17 O Nordeste, nessa interpretação, estaria condenado a ser uma imitação, uma
reprodução, um novo Centro-sul do Brasil. A região Nordeste existe, tem uma inegável
realidade material, embora tenha sido remodelada várias vezes – o autor se refere ao
“velho Nordeste” dos coronéis e da cana-de-açúcar em oposição ao “novo Nordeste” da
SUDENE e da expansão do capital monopolista oriundo do Centro-sul do país. E, ao
mesmo tempo, essa região Nordeste estaria meio que – já que o autor fala em
“tendência” – condenada a desaparecer, a se dissolver num hipotético futuro espaço
nacional homogeneizado. Uma leitura marxista-leninista no final das contas, não
apenas porque o autor cita com total concordância o livro de Lênin, O desenvolvimento
do capitalismo na Rússia, mas principalmente por certo mecanicismo e economicismo
que o próprio Marx sem dúvida evitaria e que Gramsci, apesar de lembrado numa nota
de rodapé do livro de Oliveira, repudiou veementemente quando analisou os
desequilíbrios regionais na Itália (Gramsci, 1987)6.
18 Vejamos agora o ponto de vista de Albuquerque Júnior.
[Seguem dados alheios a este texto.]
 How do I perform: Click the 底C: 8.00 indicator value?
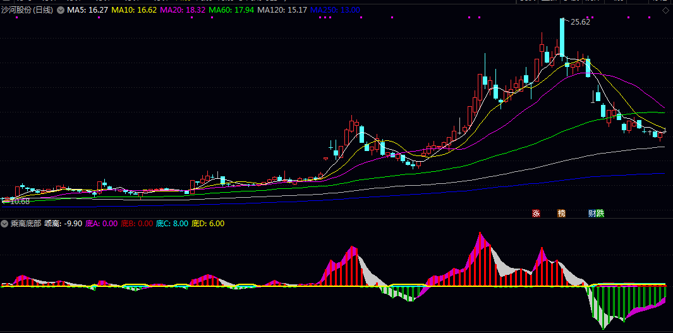click(172, 224)
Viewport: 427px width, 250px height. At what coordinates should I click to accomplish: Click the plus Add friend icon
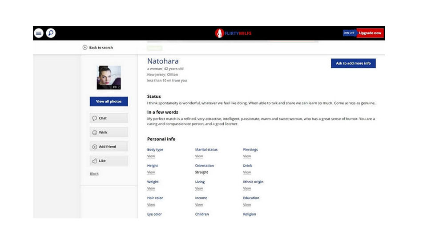pyautogui.click(x=94, y=147)
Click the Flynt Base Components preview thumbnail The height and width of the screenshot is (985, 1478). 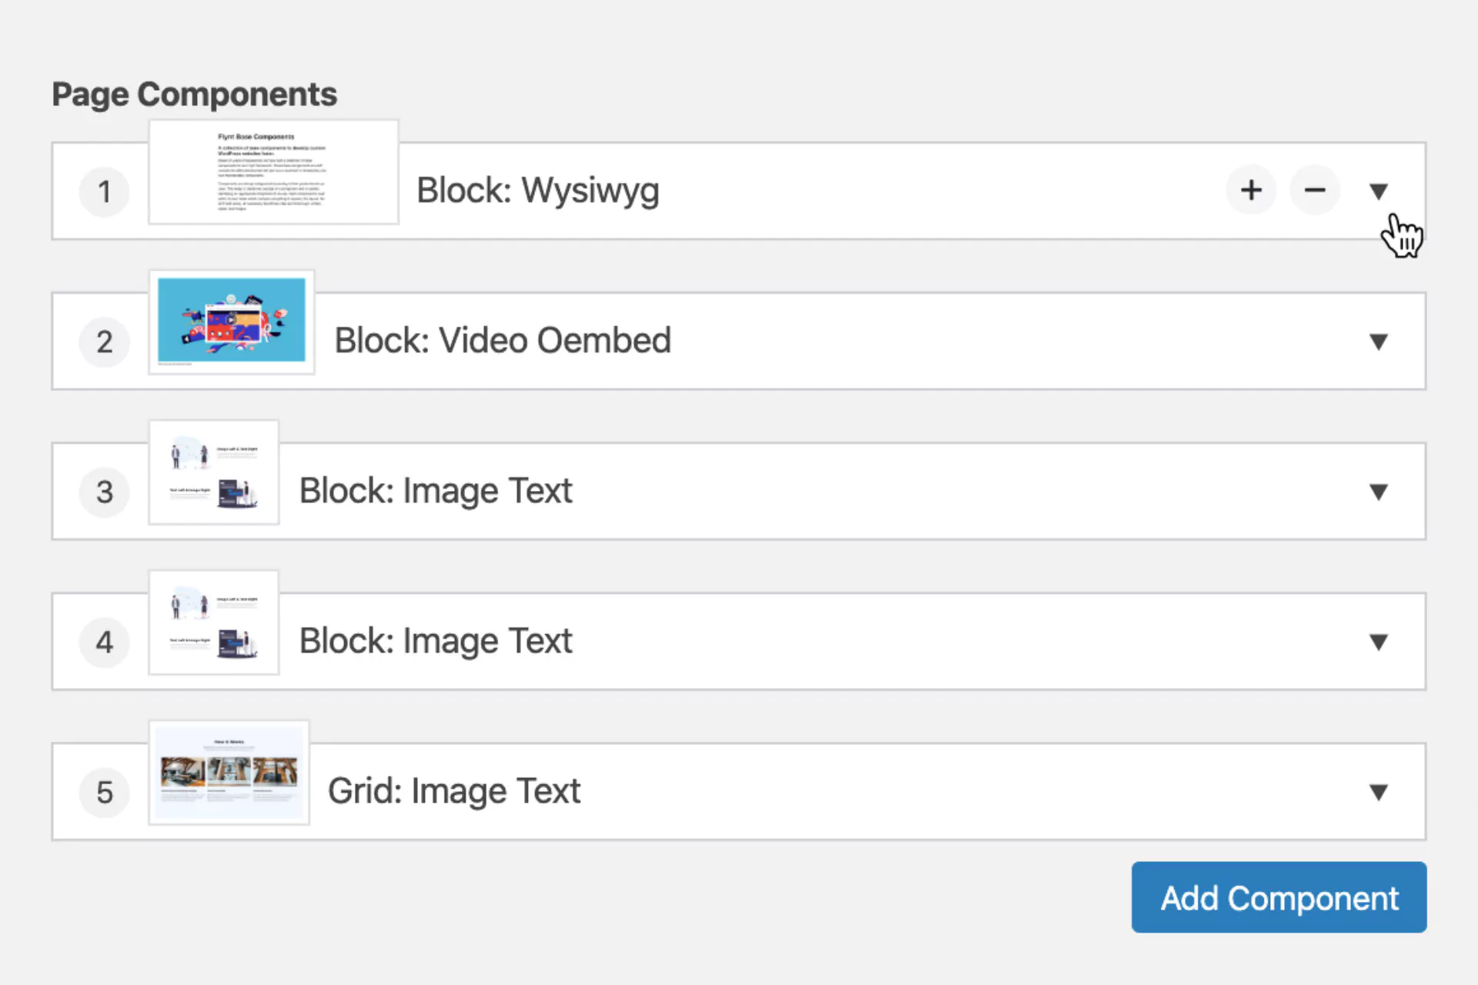click(273, 171)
Sua fundamentação teórica
não é Vidal de La Blache; tampouco Marx ou Lênin. É Michel Foucault com o seu
entendimento a respeito do poder (ou melhor, poderes), um exercício – pois o poder
não é uma teoria e sim um ato, uma relação social – indissociável de certa
reorganização ou reconstrução do espaço (Foucault, 1979, p. 212). O autor também, a
nosso ver, foi bastante influenciado pela interpretação do “orientalismo” operada por
Edward SAID (1990), um crítico literário e historiador da literatura que, por sinal,
também assumiu certa influência, embora parcial, de Foucault7. Albuquerque Jr detecta
uma invenção da região Nordeste nos anos 1920; antes disso costumava-se dividir o
Brasil – na mídia, nos discursos políticos e intelectuais – em “Norte” (incluindo aí o que
depois passou a ser o Nordeste) e “Sul” (que depois passou a ser o Centro-sul). Antes de
serem “nordestinos”, os moradores dessa região eram vistos como os “nortistas”. Essa
construção do Nordeste teria sido operada na mídia, na literatura, nas artes plásticas,
no folclore, etc. Nas suas palavras:

“Assistimos, na década de vinte, à emergência de um novo regionalismo(...) Com


as mudanças substanciais no campo econômico e técnico, como a industrialização
e a urbanização, a imigração em massa, o fim da escravidão, o Centro-sul,
notadamente São Paulo, vai se tornando uma área bastante diferenciada do
restante do país. No antigo Norte, vive-se um período de crise acentuada, com
mudanças também substanciais que advêm do processo de aprofundamento de
sua dependência econômica, de sua submissão política em relação às outras áreas
do país(...) O discurso da seca, traçando ‘quadros de horrores’, vai ser um dos
responsáveis pela progressiva unificação dos interesses regionais e um detonador
de práticas políticas e econômicas que envolve todos ‘os Estados sujeitos a esse
fenômeno climático’(...) O cangaço e o messianismo, lidos pejorativamente tanto
por ‘nortistas’ como por ‘sulistas’, surgem, no discurso da seca, ligados a esse
fenômeno, tornando-se mais um argumento a favor dos ‘investimentos e da
modernização do Norte’(...) O Nordeste nasce da construção de uma totalidade
político-cultural como reação à sensação de perda de espaços econômicos e
políticos por parte dos produtores tradicionais de açúcar e algodão, dos
comerciantes e intelectuais a eles ligados. Lança-se mão de topos, de símbolos, de
tipos, de fatos para construir um todo que reagisse à ameaça de dissolução, numa
totalidade maior, agora não dominada por eles: a nação(...) A necessidade de
reterritorialização leva a um exaustivo levantamento da natureza, bem como da
história econômica e social da área, ao lado de todo um esforço de elaboração de
uma memória social, cultural e artística que pudesse servir de base para sua
instituição como região(...) Não é à toa que as pretensas tradições nordestinas são
sempre buscadas em fragmentos de um passado rural e pré-capitalista; são
buscadas nos padrões de sociabilidade e sensibilidade patriarcais, quando não
escravistas. Uma verdadeira idealização do popular, da experiência folclórica, da
produção artesanal, tidas sempre como mais próximas da verdade da terra.”
(Albuquerque Jr, 1996, p. 40-77, passim).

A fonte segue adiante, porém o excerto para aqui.